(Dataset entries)
*** Begin section ***
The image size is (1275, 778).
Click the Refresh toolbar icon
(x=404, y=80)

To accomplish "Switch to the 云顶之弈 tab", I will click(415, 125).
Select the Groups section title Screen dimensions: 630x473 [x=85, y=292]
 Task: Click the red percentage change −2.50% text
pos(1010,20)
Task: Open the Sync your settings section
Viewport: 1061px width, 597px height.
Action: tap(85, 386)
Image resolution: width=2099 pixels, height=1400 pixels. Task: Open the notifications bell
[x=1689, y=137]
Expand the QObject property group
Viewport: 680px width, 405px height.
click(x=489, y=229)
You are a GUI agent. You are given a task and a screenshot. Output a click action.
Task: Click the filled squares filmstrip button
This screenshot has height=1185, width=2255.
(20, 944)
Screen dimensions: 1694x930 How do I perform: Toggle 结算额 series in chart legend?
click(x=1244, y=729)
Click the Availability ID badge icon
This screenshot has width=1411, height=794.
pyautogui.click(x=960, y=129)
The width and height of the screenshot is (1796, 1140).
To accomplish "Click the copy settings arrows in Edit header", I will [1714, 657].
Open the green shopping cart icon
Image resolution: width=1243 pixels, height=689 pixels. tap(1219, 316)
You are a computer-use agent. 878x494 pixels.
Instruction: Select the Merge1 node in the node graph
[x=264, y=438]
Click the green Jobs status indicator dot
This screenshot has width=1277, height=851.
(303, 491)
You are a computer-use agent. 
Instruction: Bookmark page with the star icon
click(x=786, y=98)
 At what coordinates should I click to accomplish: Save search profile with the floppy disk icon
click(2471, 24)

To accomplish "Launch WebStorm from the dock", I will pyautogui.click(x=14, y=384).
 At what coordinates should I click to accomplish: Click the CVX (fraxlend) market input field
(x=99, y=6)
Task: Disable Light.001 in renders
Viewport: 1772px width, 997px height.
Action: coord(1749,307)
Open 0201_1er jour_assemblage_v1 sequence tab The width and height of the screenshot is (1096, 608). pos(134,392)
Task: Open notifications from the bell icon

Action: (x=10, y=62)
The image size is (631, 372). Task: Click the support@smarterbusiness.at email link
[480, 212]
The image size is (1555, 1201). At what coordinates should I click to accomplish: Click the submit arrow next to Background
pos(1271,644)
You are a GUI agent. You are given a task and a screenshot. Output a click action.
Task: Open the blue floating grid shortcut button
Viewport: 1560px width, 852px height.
*** End section ***
Nothing in the entries may change. Retype them all.

[Written answer]
The image size is (1275, 778).
Click the Refresh toolbar icon
(x=404, y=80)

To accomplish "Switch to the 云顶之弈 tab", I will click(415, 125).
Select the Groups section title Screen dimensions: 630x473 [x=85, y=292]
 Task: Click the red percentage change −2.50% text
pos(1010,20)
Task: Open the Sync your settings section
Viewport: 1061px width, 597px height.
Action: tap(85, 386)
Image resolution: width=2099 pixels, height=1400 pixels. Task: Open the notifications bell
[x=1689, y=137]
Expand the QObject property group
Viewport: 680px width, 405px height.
click(x=489, y=229)
You are a GUI agent. You are given a task and a screenshot. Output a click action.
Task: Click the filled squares filmstrip button
This screenshot has height=1185, width=2255.
(20, 944)
Screen dimensions: 1694x930 How do I perform: Toggle 结算额 series in chart legend?
click(x=1244, y=729)
Click the Availability ID badge icon
This screenshot has width=1411, height=794.
pyautogui.click(x=960, y=129)
The width and height of the screenshot is (1796, 1140).
To accomplish "Click the copy settings arrows in Edit header", I will [1714, 657].
Open the green shopping cart icon
Image resolution: width=1243 pixels, height=689 pixels. tap(1219, 316)
You are a computer-use agent. 878x494 pixels.
Instruction: Select the Merge1 node in the node graph
[x=264, y=438]
Click the green Jobs status indicator dot
This screenshot has width=1277, height=851.
(303, 491)
You are a computer-use agent. 
Instruction: Bookmark page with the star icon
click(x=786, y=98)
 At what coordinates should I click to accomplish: Save search profile with the floppy disk icon
click(2471, 24)

To accomplish "Launch WebStorm from the dock", I will pyautogui.click(x=14, y=384).
 At what coordinates should I click to accomplish: Click the CVX (fraxlend) market input field
(x=99, y=6)
Task: Disable Light.001 in renders
Viewport: 1772px width, 997px height.
Action: coord(1749,307)
Open 0201_1er jour_assemblage_v1 sequence tab The width and height of the screenshot is (1096, 608). pos(134,392)
Task: Open notifications from the bell icon

Action: (x=10, y=62)
The image size is (631, 372). Task: Click the support@smarterbusiness.at email link
[480, 212]
The image size is (1555, 1201). At what coordinates should I click to accomplish: Click the submit arrow next to Background
pos(1271,644)
You are a GUI agent. You are given a task and a screenshot. Output a click action.
Task: Open the blue floating grid shortcut button
Viewport: 1560px width, 852px height.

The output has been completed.